[WRITTEN INSTRUCTION] Reproduce the records exactly, from the line that contains "Given: Open the" through the end of the records, and omit the pictures from your answer.

+++ ENTRIES PROVIDED +++

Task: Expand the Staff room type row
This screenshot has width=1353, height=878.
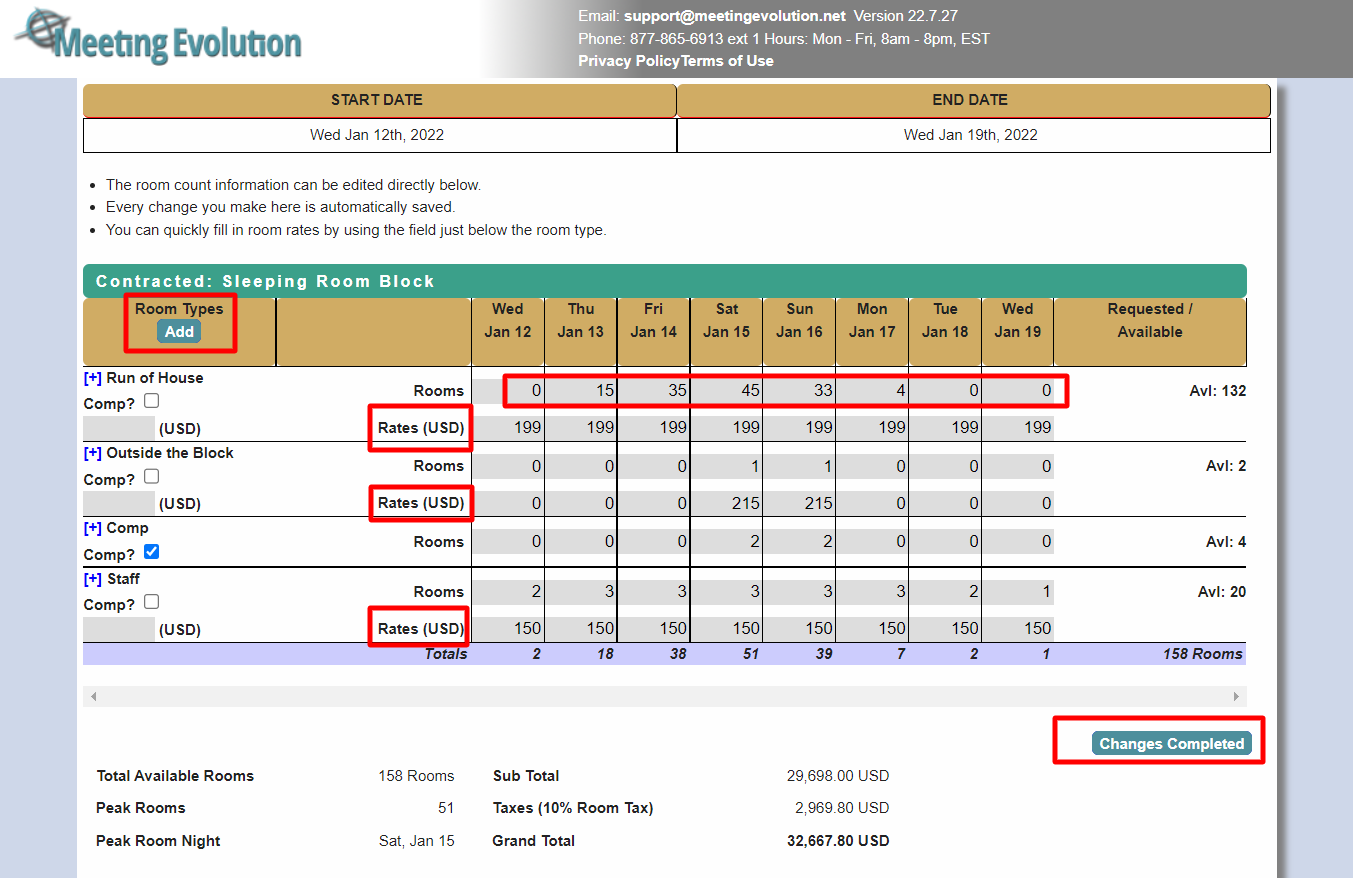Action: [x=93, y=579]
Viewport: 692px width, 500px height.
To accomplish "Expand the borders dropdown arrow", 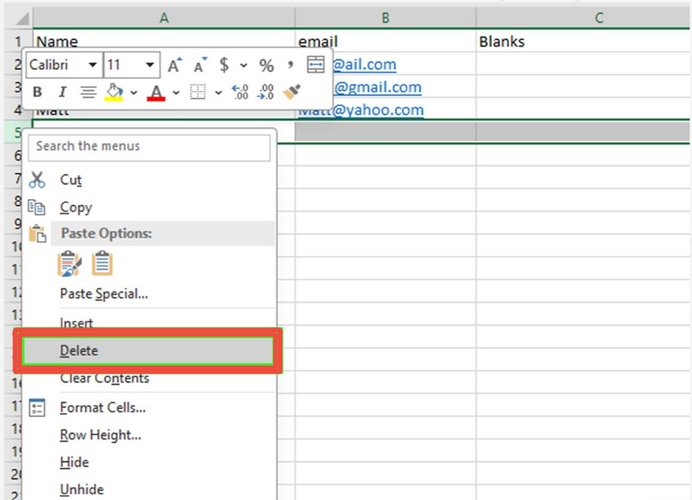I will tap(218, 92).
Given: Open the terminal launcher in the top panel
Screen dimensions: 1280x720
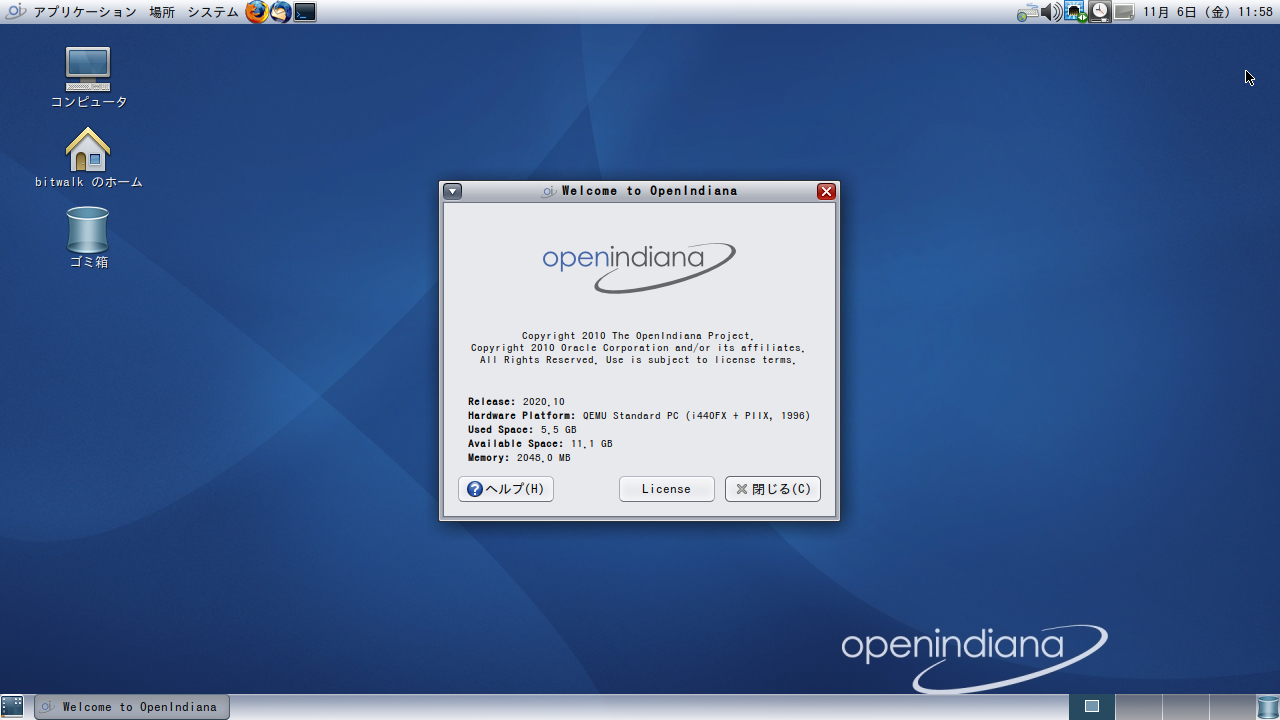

+++

[SOLUTION TO THIS PROBLEM]
Given: Open the terminal launcher in the top panel
Screen dimensions: 1280x720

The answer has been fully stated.